Evening in Paradise (More Stories) – Lucia Berlin
A few years ago I was blown away by Lucia Berlin’s ‘A Manual for Cleaning Women’, a collection of stories that mostly drew on rich material from her real life – and what a life it was! Brought up in the remote mining camps of the Midwest, she was a lonely child in wartime Texas, a rich and privileged young woman in Santiago, and a bohemian hipster in 50s New York. She held jobs as an ER nurse and cleaning woman among others while raising four boys all one her own.
Her writing is unique, full of personality and verve and this is in full display in Evening in Paradise too, which contains a fresh batch of stories. There are 22 pieces in this book and I thought they were every bit as good as in ‘A Manual.’
Some Tame Gazelle – Barbara Pym
Barbara Pym’s world of the parish, curates and garden parties is a real delight and there were dollops of this in Some Tame Gazelle. The book revolves around the Bede sisters – Belinda and Harriet – who are spinsters. Harriet is the outspoken of the two and is more interested in the young curates who come to work in the village, even though she continuously receives marriage proposals from an Italian count. Belinda, meanwhile, has been carrying a torch for the Archdeacon in the village who has been married to another woman for quite some time. But things gets shaken up a bit with the arrival of Mr. Mold and Bishop Grote. Both these men disturb the peace of the village and leave the sisters wondering if they’ll ever return to the order of their daily routines.
Pym’s comic timing is superb and there are some wonderful conversations between the characters particularly between the two sisters. Each character is wonderfully etched and even within the narrower contours of village life, Pym has a flair for bringing out the subtle differences in human nature.
The Soul of Kindness – Elizabeth Taylor
I plan to read every book that Elizabeth Taylor has written – her writing is sublime! In the Soul of Kindness, Taylor focuses on a group of characters at the centre of which is Flora Quartermaine. Flora is gorgeous, married to Richard and they live an enviable life with a comfortable home and a child. Flora has a circle of people she is close to – her best friend Meg, Meg’s brother and aspiring actor Kit, the writer Peter with whom Meg has fallen in love, Flora’s mother Mrs Secretan, Richard’s father Percy and Percy’s mistress Ba.

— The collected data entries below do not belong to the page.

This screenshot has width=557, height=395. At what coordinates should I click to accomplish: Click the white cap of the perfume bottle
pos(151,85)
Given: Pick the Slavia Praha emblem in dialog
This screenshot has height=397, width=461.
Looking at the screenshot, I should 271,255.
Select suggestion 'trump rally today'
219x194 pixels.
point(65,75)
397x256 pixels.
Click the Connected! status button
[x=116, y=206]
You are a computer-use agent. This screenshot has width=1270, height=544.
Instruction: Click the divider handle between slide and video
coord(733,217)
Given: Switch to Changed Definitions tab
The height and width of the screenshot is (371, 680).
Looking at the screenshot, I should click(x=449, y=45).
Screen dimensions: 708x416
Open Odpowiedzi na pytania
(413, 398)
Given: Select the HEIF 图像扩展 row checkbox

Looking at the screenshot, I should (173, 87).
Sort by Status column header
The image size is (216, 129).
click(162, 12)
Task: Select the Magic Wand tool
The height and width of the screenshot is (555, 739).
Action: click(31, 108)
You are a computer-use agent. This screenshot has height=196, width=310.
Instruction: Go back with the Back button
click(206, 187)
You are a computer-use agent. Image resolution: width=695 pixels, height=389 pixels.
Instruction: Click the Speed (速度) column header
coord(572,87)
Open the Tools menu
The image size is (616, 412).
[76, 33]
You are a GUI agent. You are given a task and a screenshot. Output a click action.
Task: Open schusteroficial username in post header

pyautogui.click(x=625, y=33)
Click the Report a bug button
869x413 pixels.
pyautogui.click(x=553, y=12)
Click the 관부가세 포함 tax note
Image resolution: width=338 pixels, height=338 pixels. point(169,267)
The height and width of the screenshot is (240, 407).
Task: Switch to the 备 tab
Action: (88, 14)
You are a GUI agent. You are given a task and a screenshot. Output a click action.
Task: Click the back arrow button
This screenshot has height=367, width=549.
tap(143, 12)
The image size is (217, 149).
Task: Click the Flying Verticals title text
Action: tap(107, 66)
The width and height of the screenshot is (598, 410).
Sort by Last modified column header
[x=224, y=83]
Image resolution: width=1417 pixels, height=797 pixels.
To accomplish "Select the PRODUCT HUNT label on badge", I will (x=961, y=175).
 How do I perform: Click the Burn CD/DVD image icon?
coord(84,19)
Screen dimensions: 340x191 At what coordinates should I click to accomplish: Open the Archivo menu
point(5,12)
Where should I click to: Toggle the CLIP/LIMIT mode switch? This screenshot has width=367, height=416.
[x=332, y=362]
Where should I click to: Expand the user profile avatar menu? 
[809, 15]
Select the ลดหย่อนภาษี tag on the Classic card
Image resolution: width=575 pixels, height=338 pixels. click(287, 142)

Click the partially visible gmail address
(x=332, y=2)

Flora unwittingly believes in performing acts of kindness for them without realizing that these may not always be in their best interest. All of them strive to protect her from herself but there is one character called Liz, a painter unknown to Flora, who sees Flora for what she really is.
Taylor’s writing in The Soul of Kindness is a marvel – elegant, restrained with such a keen insight into the human mind, particularly when it comes to describing the insecurities and the loneliness her characters grapple with.
Edith Wharton’s ‘The Custom of the Country’ is a brilliant, brilliant novel that explores the subtle differences between old and new money in New York in the early 1900s and the implications of divorce for women during that time. All of this is examined through her unique and unforgettable anti-heroine, Undine Spragg whose burning ambition to climb the social ladder has serious repercussions on the people close to her. Wharton’s prose is as ever top-notch, elegant and incisive.
That about sums it up. I thought the Sayers was good, but the rest of the five were simply excellent.
As May begins, I have forayed into Korean Lit – Bae Suah’s Untold Night and Day. It’s already super interesting and I am wondering where Suah will be taking me.